■ EXERCISE DIRECTIONS:
This exercise needs all of the entries set down again, exactly as they read.

■ MATERIAL PROVIDED:
▼
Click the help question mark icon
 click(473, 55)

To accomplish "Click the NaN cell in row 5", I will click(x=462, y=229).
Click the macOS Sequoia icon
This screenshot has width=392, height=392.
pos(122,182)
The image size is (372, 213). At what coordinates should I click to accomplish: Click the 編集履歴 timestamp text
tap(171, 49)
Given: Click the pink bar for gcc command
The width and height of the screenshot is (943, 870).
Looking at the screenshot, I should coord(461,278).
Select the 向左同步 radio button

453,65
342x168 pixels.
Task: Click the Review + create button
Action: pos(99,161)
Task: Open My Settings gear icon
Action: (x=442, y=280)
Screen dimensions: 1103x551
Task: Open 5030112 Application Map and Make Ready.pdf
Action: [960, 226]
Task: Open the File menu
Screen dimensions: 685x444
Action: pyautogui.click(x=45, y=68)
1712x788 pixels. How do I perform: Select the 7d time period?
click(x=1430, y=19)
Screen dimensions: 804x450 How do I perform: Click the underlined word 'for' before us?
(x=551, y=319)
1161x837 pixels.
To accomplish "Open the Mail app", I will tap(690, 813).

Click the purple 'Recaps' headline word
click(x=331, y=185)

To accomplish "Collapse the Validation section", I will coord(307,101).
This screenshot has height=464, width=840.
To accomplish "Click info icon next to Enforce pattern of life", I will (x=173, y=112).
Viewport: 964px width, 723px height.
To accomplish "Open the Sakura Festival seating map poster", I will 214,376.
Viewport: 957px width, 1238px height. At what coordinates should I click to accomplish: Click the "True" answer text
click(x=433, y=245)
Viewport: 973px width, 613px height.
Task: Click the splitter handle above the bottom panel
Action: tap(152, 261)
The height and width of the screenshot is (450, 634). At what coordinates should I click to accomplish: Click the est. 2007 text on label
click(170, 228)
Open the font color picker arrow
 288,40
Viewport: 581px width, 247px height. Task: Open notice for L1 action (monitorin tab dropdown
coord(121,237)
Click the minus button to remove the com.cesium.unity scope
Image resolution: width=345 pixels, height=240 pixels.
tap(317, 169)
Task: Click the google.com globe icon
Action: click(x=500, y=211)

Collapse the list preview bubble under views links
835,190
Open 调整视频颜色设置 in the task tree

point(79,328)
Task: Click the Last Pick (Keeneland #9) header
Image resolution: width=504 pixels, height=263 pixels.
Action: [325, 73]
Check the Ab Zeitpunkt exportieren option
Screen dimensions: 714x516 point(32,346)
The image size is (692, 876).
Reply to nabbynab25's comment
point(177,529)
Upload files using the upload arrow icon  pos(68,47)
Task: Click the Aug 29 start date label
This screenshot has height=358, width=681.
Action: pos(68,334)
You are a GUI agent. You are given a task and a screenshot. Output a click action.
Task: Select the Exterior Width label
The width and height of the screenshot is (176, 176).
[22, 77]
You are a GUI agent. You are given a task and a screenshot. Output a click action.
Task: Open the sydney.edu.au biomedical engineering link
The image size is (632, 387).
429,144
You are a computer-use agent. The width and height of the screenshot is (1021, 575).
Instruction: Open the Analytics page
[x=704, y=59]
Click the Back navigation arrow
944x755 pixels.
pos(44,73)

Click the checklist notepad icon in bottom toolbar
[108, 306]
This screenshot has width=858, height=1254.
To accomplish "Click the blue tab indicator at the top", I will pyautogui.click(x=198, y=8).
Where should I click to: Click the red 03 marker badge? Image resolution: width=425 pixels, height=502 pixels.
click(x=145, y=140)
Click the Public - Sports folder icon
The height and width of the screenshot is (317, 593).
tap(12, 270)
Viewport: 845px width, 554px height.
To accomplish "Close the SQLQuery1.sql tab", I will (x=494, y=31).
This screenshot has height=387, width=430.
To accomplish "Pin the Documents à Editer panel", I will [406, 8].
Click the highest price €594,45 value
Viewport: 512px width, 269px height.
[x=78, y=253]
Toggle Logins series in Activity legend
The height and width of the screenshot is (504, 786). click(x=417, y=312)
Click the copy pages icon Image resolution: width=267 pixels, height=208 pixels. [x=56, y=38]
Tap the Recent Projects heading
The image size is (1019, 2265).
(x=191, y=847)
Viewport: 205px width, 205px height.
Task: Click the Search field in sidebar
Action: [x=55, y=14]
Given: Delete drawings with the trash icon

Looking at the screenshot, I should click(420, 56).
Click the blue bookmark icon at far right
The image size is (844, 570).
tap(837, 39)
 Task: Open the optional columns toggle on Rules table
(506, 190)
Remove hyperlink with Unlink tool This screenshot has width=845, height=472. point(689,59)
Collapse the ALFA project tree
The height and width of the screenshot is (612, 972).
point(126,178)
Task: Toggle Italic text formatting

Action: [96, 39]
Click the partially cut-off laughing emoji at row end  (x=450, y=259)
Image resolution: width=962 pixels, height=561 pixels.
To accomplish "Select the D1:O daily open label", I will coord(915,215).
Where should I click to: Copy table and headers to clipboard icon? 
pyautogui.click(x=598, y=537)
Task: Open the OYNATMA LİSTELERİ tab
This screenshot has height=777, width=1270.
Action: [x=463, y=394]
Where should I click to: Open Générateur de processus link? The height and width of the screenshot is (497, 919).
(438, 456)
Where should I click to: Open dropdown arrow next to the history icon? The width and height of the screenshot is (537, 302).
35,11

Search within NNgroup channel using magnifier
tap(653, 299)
▲
■ TASK RESPONSE:
Click the help question mark icon
 click(473, 55)

To accomplish "Click the NaN cell in row 5", I will click(x=462, y=229).
Click the macOS Sequoia icon
This screenshot has width=392, height=392.
pos(122,182)
The image size is (372, 213). At what coordinates should I click to accomplish: Click the 編集履歴 timestamp text
tap(171, 49)
Given: Click the pink bar for gcc command
The width and height of the screenshot is (943, 870).
Looking at the screenshot, I should coord(461,278).
Select the 向左同步 radio button

453,65
342x168 pixels.
Task: Click the Review + create button
Action: pos(99,161)
Task: Open My Settings gear icon
Action: (x=442, y=280)
Screen dimensions: 1103x551
Task: Open 5030112 Application Map and Make Ready.pdf
Action: [960, 226]
Task: Open the File menu
Screen dimensions: 685x444
Action: pyautogui.click(x=45, y=68)
1712x788 pixels. How do I perform: Select the 7d time period?
click(x=1430, y=19)
Screen dimensions: 804x450 How do I perform: Click the underlined word 'for' before us?
(x=551, y=319)
1161x837 pixels.
To accomplish "Open the Mail app", I will tap(690, 813).

Click the purple 'Recaps' headline word
click(x=331, y=185)

To accomplish "Collapse the Validation section", I will coord(307,101).
This screenshot has height=464, width=840.
To accomplish "Click info icon next to Enforce pattern of life", I will (x=173, y=112).
Viewport: 964px width, 723px height.
To accomplish "Open the Sakura Festival seating map poster", I will 214,376.
Viewport: 957px width, 1238px height. At what coordinates should I click to accomplish: Click the "True" answer text
click(x=433, y=245)
Viewport: 973px width, 613px height.
Task: Click the splitter handle above the bottom panel
Action: tap(152, 261)
The height and width of the screenshot is (450, 634). At what coordinates should I click to accomplish: Click the est. 2007 text on label
click(170, 228)
Open the font color picker arrow
 288,40
Viewport: 581px width, 247px height. Task: Open notice for L1 action (monitorin tab dropdown
coord(121,237)
Click the minus button to remove the com.cesium.unity scope
Image resolution: width=345 pixels, height=240 pixels.
tap(317, 169)
Task: Click the google.com globe icon
Action: click(x=500, y=211)

Collapse the list preview bubble under views links
835,190
Open 调整视频颜色设置 in the task tree

point(79,328)
Task: Click the Last Pick (Keeneland #9) header
Image resolution: width=504 pixels, height=263 pixels.
Action: [325, 73]
Check the Ab Zeitpunkt exportieren option
Screen dimensions: 714x516 point(32,346)
The image size is (692, 876).
Reply to nabbynab25's comment
point(177,529)
Upload files using the upload arrow icon  pos(68,47)
Task: Click the Aug 29 start date label
This screenshot has height=358, width=681.
Action: pos(68,334)
You are a GUI agent. You are given a task and a screenshot. Output a click action.
Task: Select the Exterior Width label
The width and height of the screenshot is (176, 176).
[22, 77]
You are a GUI agent. You are given a task and a screenshot. Output a click action.
Task: Open the sydney.edu.au biomedical engineering link
The image size is (632, 387).
429,144
You are a computer-use agent. The width and height of the screenshot is (1021, 575).
Instruction: Open the Analytics page
[x=704, y=59]
Click the Back navigation arrow
944x755 pixels.
pos(44,73)

Click the checklist notepad icon in bottom toolbar
[108, 306]
This screenshot has width=858, height=1254.
To accomplish "Click the blue tab indicator at the top", I will pyautogui.click(x=198, y=8).
Where should I click to: Click the red 03 marker badge? Image resolution: width=425 pixels, height=502 pixels.
click(x=145, y=140)
Click the Public - Sports folder icon
The height and width of the screenshot is (317, 593).
tap(12, 270)
Viewport: 845px width, 554px height.
To accomplish "Close the SQLQuery1.sql tab", I will (x=494, y=31).
This screenshot has height=387, width=430.
To accomplish "Pin the Documents à Editer panel", I will [406, 8].
Click the highest price €594,45 value
Viewport: 512px width, 269px height.
[x=78, y=253]
Toggle Logins series in Activity legend
The height and width of the screenshot is (504, 786). click(x=417, y=312)
Click the copy pages icon Image resolution: width=267 pixels, height=208 pixels. [x=56, y=38]
Tap the Recent Projects heading
The image size is (1019, 2265).
(x=191, y=847)
Viewport: 205px width, 205px height.
Task: Click the Search field in sidebar
Action: [x=55, y=14]
Given: Delete drawings with the trash icon

Looking at the screenshot, I should click(420, 56).
Click the blue bookmark icon at far right
The image size is (844, 570).
tap(837, 39)
 Task: Open the optional columns toggle on Rules table
(506, 190)
Remove hyperlink with Unlink tool This screenshot has width=845, height=472. point(689,59)
Collapse the ALFA project tree
The height and width of the screenshot is (612, 972).
point(126,178)
Task: Toggle Italic text formatting

Action: [96, 39]
Click the partially cut-off laughing emoji at row end  (x=450, y=259)
Image resolution: width=962 pixels, height=561 pixels.
To accomplish "Select the D1:O daily open label", I will coord(915,215).
Where should I click to: Copy table and headers to clipboard icon? 
pyautogui.click(x=598, y=537)
Task: Open the OYNATMA LİSTELERİ tab
This screenshot has height=777, width=1270.
Action: [x=463, y=394]
Where should I click to: Open Générateur de processus link? The height and width of the screenshot is (497, 919).
(438, 456)
Where should I click to: Open dropdown arrow next to the history icon? The width and height of the screenshot is (537, 302).
35,11

Search within NNgroup channel using magnifier
tap(653, 299)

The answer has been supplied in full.